[RECORDS FOR THIS TASK]

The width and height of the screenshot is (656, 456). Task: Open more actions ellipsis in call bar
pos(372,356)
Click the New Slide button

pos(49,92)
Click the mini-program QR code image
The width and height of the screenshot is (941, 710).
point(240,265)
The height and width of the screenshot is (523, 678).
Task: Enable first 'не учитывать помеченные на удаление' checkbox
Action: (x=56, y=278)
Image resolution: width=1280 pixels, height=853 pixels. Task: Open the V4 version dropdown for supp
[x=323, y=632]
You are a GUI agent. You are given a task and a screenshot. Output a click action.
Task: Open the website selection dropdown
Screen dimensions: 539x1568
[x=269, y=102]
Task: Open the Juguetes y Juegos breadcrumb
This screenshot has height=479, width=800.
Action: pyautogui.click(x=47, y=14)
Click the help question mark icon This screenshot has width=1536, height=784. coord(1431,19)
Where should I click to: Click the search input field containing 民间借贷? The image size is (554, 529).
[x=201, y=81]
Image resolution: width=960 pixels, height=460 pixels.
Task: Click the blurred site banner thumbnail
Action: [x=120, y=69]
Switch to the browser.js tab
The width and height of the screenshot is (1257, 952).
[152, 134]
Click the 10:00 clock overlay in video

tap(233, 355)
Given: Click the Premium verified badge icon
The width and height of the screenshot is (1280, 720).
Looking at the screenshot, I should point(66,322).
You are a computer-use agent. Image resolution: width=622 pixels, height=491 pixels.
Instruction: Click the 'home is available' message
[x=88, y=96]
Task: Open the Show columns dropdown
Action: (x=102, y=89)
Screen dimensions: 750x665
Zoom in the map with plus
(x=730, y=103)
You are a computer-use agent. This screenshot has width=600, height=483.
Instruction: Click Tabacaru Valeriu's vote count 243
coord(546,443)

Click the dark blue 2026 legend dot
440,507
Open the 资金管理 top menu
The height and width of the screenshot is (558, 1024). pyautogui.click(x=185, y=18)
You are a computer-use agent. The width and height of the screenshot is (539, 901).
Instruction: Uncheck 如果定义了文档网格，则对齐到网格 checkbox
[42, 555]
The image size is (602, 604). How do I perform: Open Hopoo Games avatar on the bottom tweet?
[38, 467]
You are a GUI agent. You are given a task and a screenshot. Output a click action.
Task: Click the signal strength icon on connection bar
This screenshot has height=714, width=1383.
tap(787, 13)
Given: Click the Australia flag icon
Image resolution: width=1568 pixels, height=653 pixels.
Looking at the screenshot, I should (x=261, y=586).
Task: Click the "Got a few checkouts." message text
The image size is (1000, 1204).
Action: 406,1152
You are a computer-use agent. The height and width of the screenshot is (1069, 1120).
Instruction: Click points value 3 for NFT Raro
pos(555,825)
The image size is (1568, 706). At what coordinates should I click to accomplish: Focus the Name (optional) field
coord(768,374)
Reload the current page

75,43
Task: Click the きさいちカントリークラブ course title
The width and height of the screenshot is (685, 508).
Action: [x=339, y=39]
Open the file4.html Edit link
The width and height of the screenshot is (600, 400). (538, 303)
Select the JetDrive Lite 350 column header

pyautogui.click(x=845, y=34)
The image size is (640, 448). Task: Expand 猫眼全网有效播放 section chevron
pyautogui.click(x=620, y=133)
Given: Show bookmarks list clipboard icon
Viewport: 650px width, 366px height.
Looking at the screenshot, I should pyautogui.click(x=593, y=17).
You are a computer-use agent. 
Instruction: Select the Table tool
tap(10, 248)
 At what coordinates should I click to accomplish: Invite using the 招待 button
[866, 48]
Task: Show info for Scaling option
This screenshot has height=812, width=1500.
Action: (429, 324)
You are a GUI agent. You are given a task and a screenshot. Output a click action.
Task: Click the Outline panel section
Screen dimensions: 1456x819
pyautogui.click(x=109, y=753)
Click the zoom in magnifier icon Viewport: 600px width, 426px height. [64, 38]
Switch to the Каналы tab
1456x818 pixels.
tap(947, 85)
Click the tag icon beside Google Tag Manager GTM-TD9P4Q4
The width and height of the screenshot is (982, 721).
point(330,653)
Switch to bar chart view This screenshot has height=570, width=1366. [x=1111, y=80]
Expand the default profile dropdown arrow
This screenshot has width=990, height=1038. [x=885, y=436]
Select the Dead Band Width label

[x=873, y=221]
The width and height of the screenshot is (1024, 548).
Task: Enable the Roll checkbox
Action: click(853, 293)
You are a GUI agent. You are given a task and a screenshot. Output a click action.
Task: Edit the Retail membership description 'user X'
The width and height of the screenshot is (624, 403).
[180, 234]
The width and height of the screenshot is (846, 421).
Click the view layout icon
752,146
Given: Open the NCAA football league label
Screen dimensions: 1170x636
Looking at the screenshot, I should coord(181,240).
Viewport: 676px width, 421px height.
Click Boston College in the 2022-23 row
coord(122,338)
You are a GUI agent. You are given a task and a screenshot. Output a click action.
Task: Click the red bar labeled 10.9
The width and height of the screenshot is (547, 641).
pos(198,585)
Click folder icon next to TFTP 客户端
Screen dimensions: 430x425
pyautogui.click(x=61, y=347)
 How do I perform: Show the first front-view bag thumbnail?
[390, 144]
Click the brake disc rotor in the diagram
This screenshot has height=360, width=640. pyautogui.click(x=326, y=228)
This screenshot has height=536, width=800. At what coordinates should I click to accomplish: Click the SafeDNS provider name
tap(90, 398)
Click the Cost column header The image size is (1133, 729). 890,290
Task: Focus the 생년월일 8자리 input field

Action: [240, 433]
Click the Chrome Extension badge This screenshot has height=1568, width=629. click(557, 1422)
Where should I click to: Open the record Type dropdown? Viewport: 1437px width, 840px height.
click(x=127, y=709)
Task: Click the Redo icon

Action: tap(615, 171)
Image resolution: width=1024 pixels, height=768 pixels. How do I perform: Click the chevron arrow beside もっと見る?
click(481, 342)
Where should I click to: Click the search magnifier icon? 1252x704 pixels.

[/RECORDS FOR THIS TASK]

TASK BRIEF: Please restate the records word for word. Go from the first line to the line with "Click the mini-program QR code image" and include both.

RESPONSE AREA:
The width and height of the screenshot is (656, 456). Task: Open more actions ellipsis in call bar
pos(372,356)
Click the New Slide button

pos(49,92)
Click the mini-program QR code image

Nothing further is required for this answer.